=== EXTRACTED DATA ===

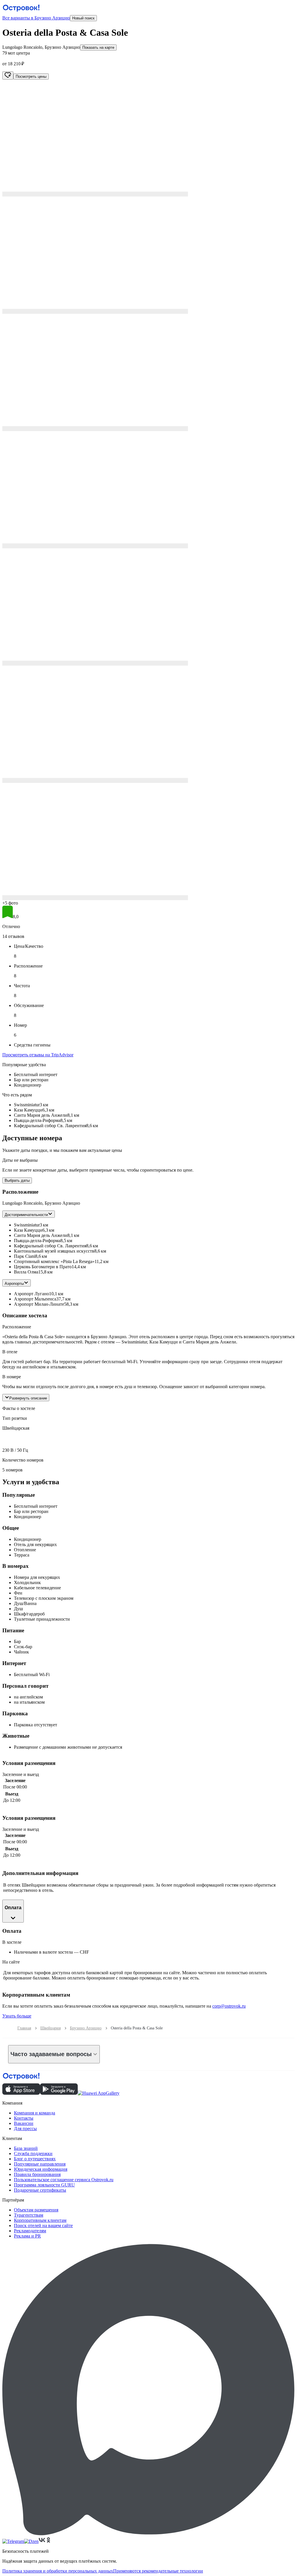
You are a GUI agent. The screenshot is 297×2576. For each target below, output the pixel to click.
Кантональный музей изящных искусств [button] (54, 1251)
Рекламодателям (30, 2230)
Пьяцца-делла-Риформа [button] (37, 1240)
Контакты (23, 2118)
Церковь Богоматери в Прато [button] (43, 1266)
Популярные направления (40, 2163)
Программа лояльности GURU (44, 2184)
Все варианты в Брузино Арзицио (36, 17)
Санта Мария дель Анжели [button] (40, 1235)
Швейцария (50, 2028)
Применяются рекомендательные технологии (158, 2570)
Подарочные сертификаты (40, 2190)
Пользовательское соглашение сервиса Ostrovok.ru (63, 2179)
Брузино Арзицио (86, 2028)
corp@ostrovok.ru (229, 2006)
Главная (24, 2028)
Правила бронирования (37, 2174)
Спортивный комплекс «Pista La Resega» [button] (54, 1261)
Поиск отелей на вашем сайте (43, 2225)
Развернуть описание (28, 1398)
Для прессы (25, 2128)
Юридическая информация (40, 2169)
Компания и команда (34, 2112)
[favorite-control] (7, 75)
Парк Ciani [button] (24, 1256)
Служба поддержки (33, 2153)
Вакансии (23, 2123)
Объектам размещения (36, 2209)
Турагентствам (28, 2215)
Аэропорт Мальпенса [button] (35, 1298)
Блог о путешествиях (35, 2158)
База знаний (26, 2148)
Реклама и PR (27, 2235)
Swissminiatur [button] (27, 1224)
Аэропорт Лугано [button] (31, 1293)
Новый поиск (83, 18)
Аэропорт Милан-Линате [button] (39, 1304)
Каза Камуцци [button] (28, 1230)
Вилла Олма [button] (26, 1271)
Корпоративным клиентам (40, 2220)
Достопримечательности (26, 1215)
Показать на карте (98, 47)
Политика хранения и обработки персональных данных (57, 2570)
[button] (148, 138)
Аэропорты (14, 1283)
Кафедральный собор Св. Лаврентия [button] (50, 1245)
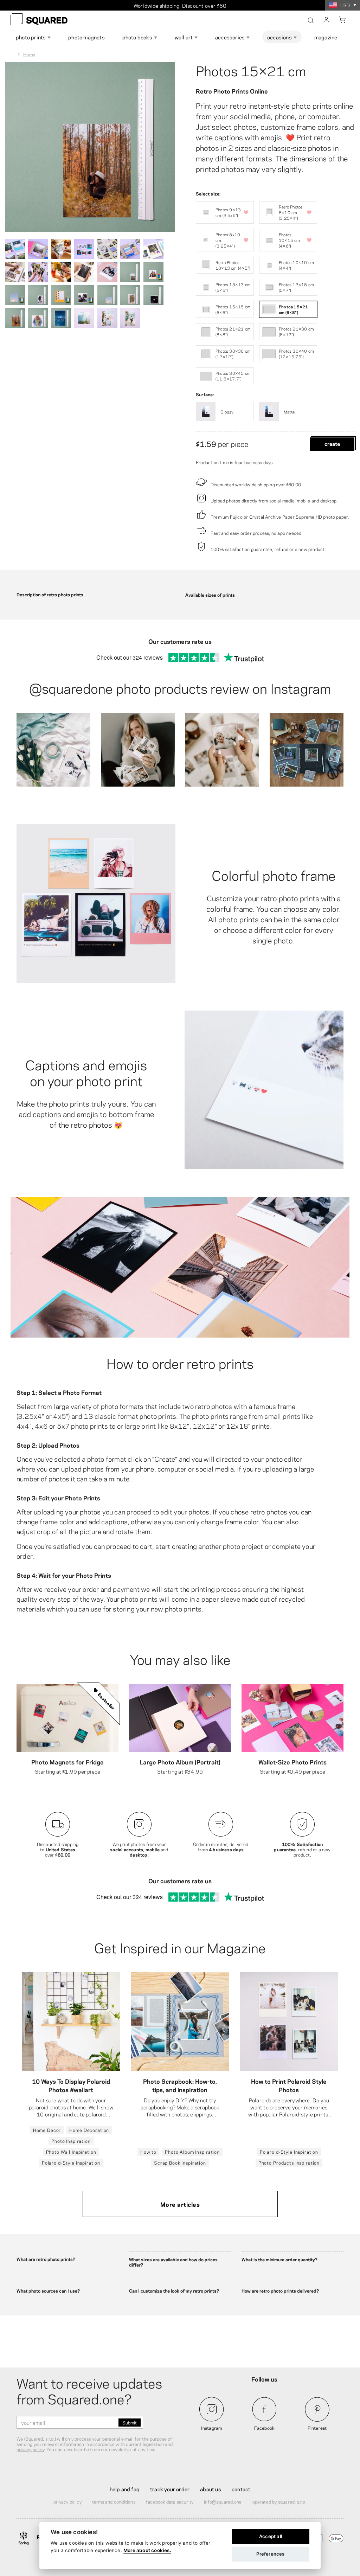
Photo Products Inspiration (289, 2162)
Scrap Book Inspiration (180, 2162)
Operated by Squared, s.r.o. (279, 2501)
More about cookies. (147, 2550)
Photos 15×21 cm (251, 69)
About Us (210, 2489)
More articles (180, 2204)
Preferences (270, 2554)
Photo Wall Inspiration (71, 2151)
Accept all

===

→ **TASK REQUIREMENTS**
Retype each line of the data exactly, beginning with the first; include the line containing "Аэропорты (14, 1283)" and stop there, skipping every picture.

→ **ANSWER TO THIS PROBLEM**
You are a GUI agent. The screenshot is 297×2576. For each target below, output the pixel to click.
Кантональный музей изящных искусств [button] (54, 1251)
Рекламодателям (30, 2230)
Пьяцца-делла-Риформа [button] (37, 1240)
Контакты (23, 2118)
Церковь Богоматери в Прато [button] (43, 1266)
Популярные направления (40, 2163)
Программа лояльности GURU (44, 2184)
Все варианты в Брузино Арзицио (36, 17)
Санта Мария дель Анжели [button] (40, 1235)
Швейцария (50, 2028)
Применяются рекомендательные технологии (158, 2570)
Подарочные сертификаты (40, 2190)
Пользовательское соглашение сервиса Ostrovok.ru (63, 2179)
Брузино Арзицио (86, 2028)
corp@ostrovok.ru (229, 2006)
Главная (24, 2028)
Правила бронирования (37, 2174)
Спортивный комплекс «Pista La Resega» [button] (54, 1261)
Поиск отелей на вашем сайте (43, 2225)
Развернуть описание (28, 1398)
Для прессы (25, 2128)
Юридическая информация (40, 2169)
Компания и команда (34, 2112)
[favorite-control] (7, 75)
Парк Ciani [button] (24, 1256)
Служба поддержки (33, 2153)
Вакансии (23, 2123)
Объектам размещения (36, 2209)
Турагентствам (28, 2215)
Аэропорт Мальпенса [button] (35, 1298)
Блог о путешествиях (35, 2158)
База знаний (26, 2148)
Реклама и PR (27, 2235)
Swissminiatur [button] (27, 1224)
Аэропорт Лугано [button] (31, 1293)
Новый поиск (83, 18)
Аэропорт Милан-Линате [button] (39, 1304)
Каза Камуцци [button] (28, 1230)
Вилла Олма [button] (26, 1271)
Корпоративным клиентам (40, 2220)
Достопримечательности (26, 1215)
Показать на карте (98, 47)
Политика хранения и обработки персональных данных (57, 2570)
[button] (148, 138)
Аэропорты (14, 1283)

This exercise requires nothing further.